§ **EXERCISE**
Copy the records word for word, starting at the line that contains "This screenshot has height=732, width=926." and going through the end of the records. Leave the pictures out of your copy.

§ **RECORDS SHOWN**
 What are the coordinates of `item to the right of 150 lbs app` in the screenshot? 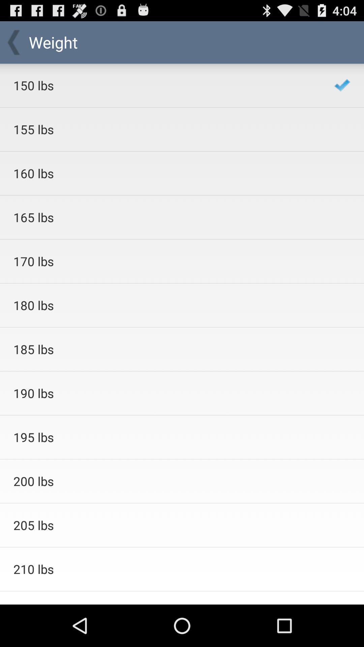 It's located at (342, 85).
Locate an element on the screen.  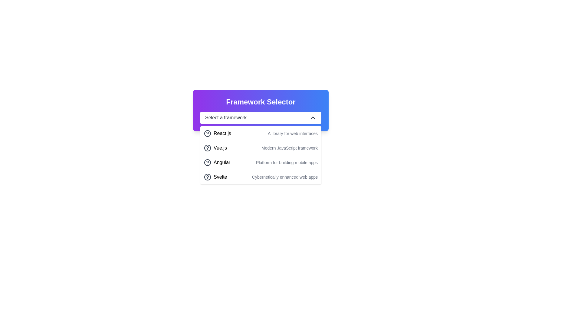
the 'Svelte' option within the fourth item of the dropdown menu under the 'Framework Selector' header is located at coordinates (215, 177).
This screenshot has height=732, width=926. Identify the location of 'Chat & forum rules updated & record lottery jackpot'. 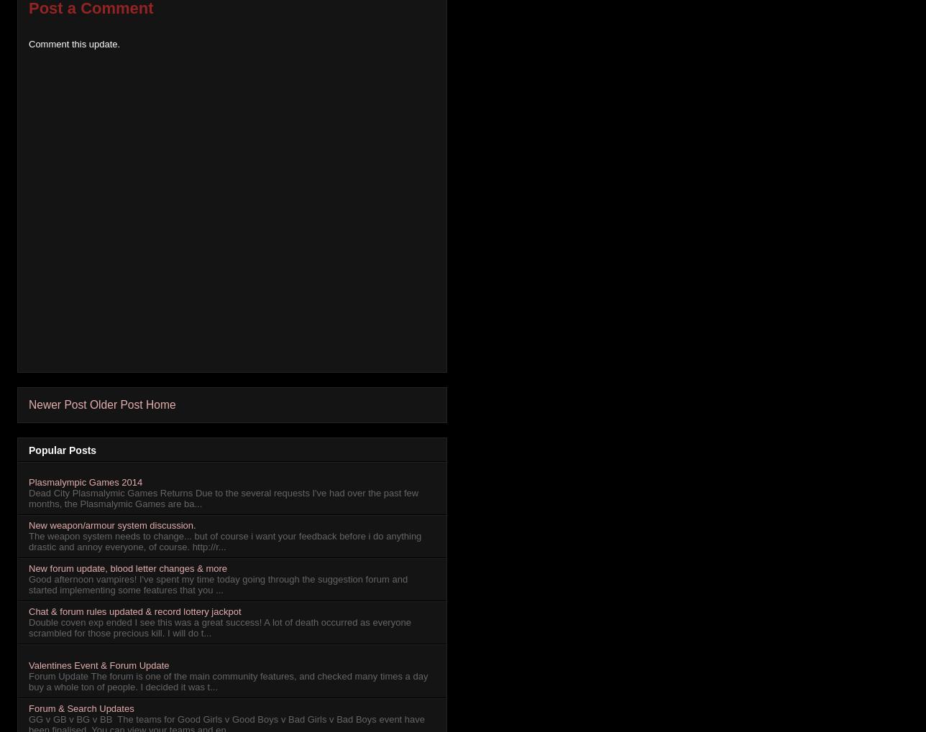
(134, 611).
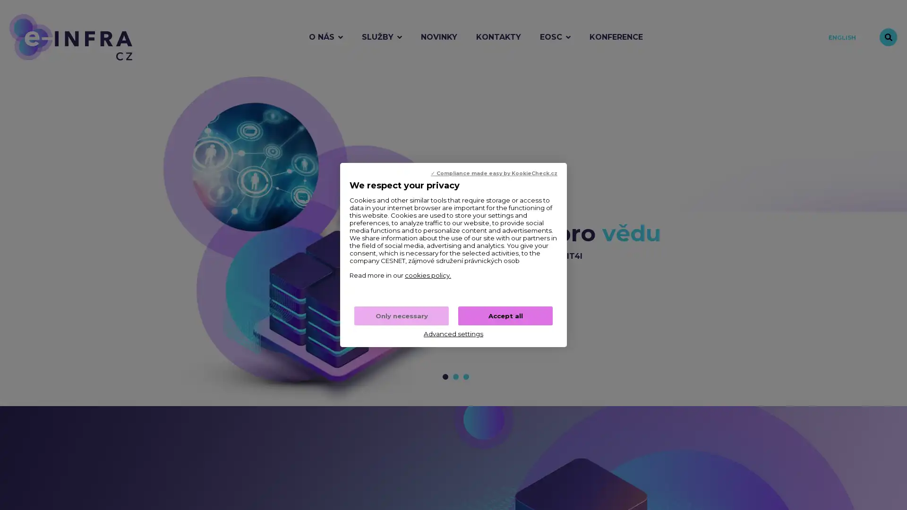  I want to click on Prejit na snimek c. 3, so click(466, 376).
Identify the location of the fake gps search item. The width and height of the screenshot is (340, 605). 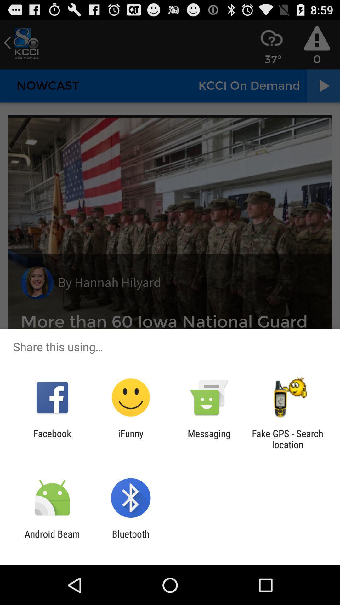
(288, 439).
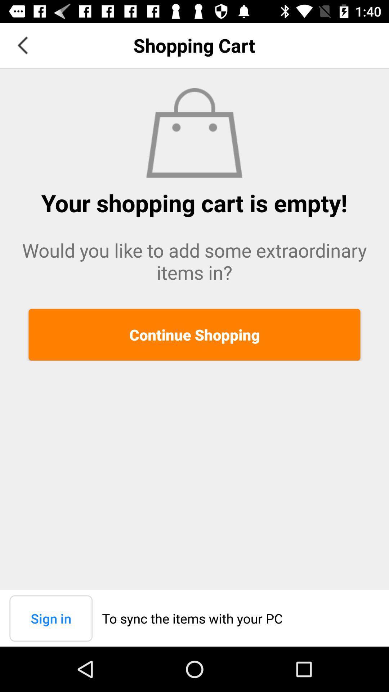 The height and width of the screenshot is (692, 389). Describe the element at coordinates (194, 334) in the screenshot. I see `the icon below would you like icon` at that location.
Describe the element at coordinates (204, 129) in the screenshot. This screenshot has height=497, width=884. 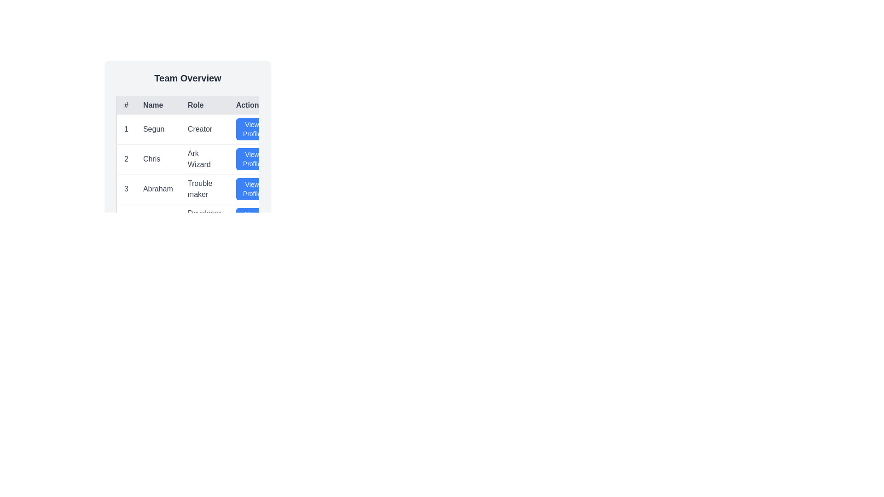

§ **SOLUTION FOR THIS EXERCISE**
This screenshot has height=732, width=926. Identify the location of 'Chat & forum rules updated & record lottery jackpot'. 
(134, 611).
  I want to click on Prejit na snimek c. 3, so click(466, 376).
Identify the location of the fake gps search item. The width and height of the screenshot is (340, 605). 
(288, 439).
 The height and width of the screenshot is (692, 389). Describe the element at coordinates (194, 334) in the screenshot. I see `the icon below would you like icon` at that location.
Describe the element at coordinates (204, 129) in the screenshot. This screenshot has height=497, width=884. 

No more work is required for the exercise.